Prosecutors maintained they’ve disclosed all the information they have, and Warner didn’t rule.
Strapped for time after the lengthy joint-trial motion and a late start following the courtroom move, the defense summed up with a request to compel prosecutors to release the contents of seized computers, belonging to the defendants and other individuals.
The state previously delivered contents on a hard drive, but they were illegible to the defense team, which doesn’t have the $3,600 program necessary to read the files. Warner didn’t decide on the matter.
For now, she said she’ll take the motions under advisement. The next step, she said, is settling whether there will be a single trial, eight trials or somewhere in between.
After that, Warner said, she’ll move on to scheduling. The time frame for the trial – or trials – remains unclear. Warner said not to expect the case to go before a jury until next year, but expressed a commitment to moving it along.
“I’m going to make every effort to keep this case on track,” she said to the packed courtroom. “I’ve got some pretty weighty decisions to make.”

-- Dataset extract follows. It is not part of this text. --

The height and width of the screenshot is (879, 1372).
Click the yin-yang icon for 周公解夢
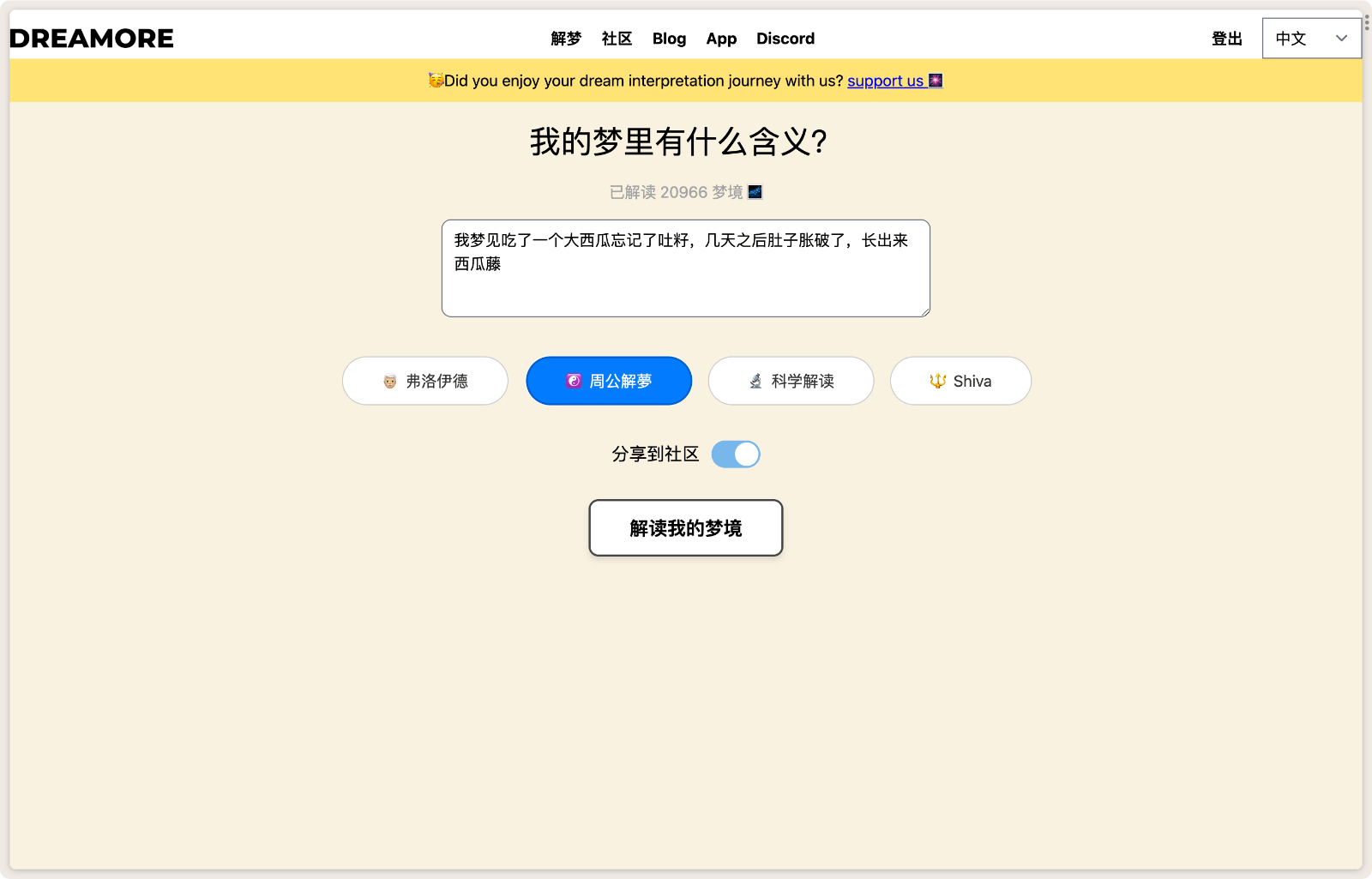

After the hearing, one RNC 8 member threw his uncharacteristic tie over his shoulder. One untucked his dress shirt. Another zipped up a hoodie over his courtroom attire.
Then, the same three activists piled back into Czernik’s old Camry. They seemed simultaneously as at ease, frustrated and jovial as ever.
Thirteen months seem to have dulled the sharper sentiments they had early on. For them, the journey to vindication drags on.